Common Log Patterns:

# Log anomaly detection
import re
from collections import Counter

def analyze_logs(log_file):
    error_patterns = Counter()
    
    patterns = [
        (r'OutOfMemoryError', 'OOM'),
        (r'Connection refused', 'Connection Error'),
        (r'Timeout|timed out', 'Timeout'),
        (r'NullPointerException', 'NPE'),
        (r'database is locked', 'DB Lock')
    ]
    
    with open(log_file, 'r') as f:
        for line in f:
            for pattern, category in patterns:
                if re.search(pattern, line, re.I):
                    error_patterns[category] += 1
    
    return error_patterns.most_common(10)

Interview Scenarios

Common Troubleshooting Questions

1. "How would you debug a memory leak in production?"

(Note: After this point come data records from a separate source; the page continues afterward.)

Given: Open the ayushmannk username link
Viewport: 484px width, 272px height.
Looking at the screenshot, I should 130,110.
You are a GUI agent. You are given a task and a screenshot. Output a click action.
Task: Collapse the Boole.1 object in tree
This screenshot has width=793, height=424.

   • Start with monitoring metrics
   • Use heap dumps carefully
   • Analyze with minimal impact
   • Have rollback strategy

2. "A service is experiencing intermittent timeouts. How do you investigate?"

   • Check network path
   • Analyze connection pools
   • Review timeout settings
   • Look for patterns

3. "The database is slow. What's your approach?"

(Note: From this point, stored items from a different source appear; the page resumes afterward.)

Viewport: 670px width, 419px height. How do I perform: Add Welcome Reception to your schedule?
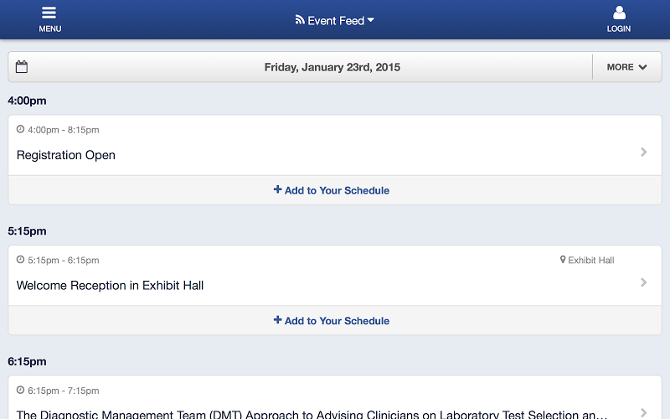(332, 321)
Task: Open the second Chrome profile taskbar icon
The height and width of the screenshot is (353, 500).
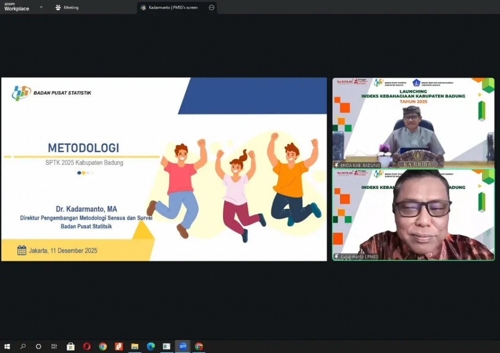Action: pos(199,346)
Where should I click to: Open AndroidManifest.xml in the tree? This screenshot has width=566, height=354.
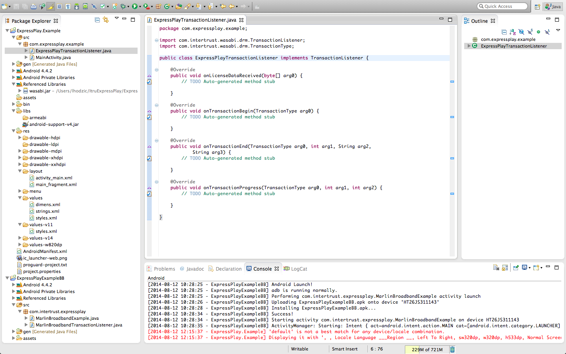pos(45,251)
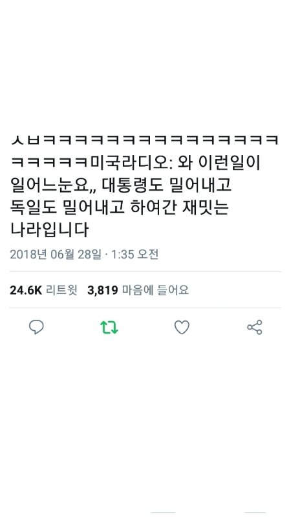Undo the green retweet icon
Viewport: 291px width, 517px height.
click(109, 328)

   • Check slow query logs
   • Analyze execution plans
   • Review indexes
   • Monitor connections

4. "How do you handle cascading failures?"

   • Circuit breakers
   • Bulkheads
   • Timeout tuning
   • Graceful degradation

Hands-On Scenarios

Scenario Setup for Practice:

# Create a problematic container
docker run -d --name buggy-app \
  --memory="50m" \
  --cpus="0.5" \
  your/buggy-app:latest

# Introduce network latency
tc qdisc add dev eth0 root netem delay 100ms

# Simulate disk pressure
stress-ng --io 4 --timeout 60s

# Generate load
ab -n 10000 -c 100 http://localhost:8080/

Building a Troubleshooting Toolkit

Essential Scripts

System Health Check:

#!/bin/bash
# health_check.sh - Quick system health assessment

echo "=== System Health Check ==="
echo "Date: $(date)"
echo

echo "--- Load Average ---"
uptime

echo -e "\n--- Memory Usage ---"
free -h

echo -e "\n--- Disk Usage ---"
df -h | grep -vE '^Filesystem|tmpfs|cdrom'

echo -e "\n--- Top CPU Processes ---"
ps aux --sort=-cpu | head -5

echo -e "\n--- Network Connections ---"
ss -tan | grep ESTAB | wc -l
echo "Established connections: $(ss -tan | grep ESTAB | wc -l)"

echo -e "\n--- Recent Errors ---"
journalctl -p err -n 10 --no-pager

Documentation Templates

Incident Report Template:

# Incident Report: [Title]

**Date**: [YYYY-MM-DD]
**Duration**: [Start time - End time]
**Severity**: [P1/P2/P3]
**Services Affected**: [List services]

## Summary
[Brief description of the incident]

## Timeline
- HH:MM - [Event description]
- HH:MM - [Event description]

## Root Cause
[Detailed explanation of what caused the incident]

## Resolution
[Steps taken to resolve the issue]

## Impact
- [Customer impact]
- [Business impact]

## Lessons Learned
1. [What went well]
2. [What could be improved]

## Action Items
- [ ] [Action item with owner]
- [ ] [Action item with owner]

Resources for Continuous Learning

Books

• 📚 Site Reliability Engineering - Google
• 📚 Debugging: The 9 Indispensable Rules - David Agans
• 📚 Effective Debugging - Diomidis Spinellis

Online Resources

• 📖 Brendan Gregg's Performance Site
• 🎥 SREcon Talks
• 📖 Production Readiness Checklist
• 🎮 Troubleshooting Scenarios

Tools to Master

• Monitoring: Prometheus, Grafana, Datadog
• Tracing: Jaeger, Zipkin, AWS X-Ray
• Logging: ELK Stack, Fluentd, Splunk
• Profiling: pprof, Java Flight Recorder, perf

Remember: The best troubleshooters combine systematic thinking, deep technical knowledge, and excellent communication skills. Every incident is an opportunity to improve your systems and processes.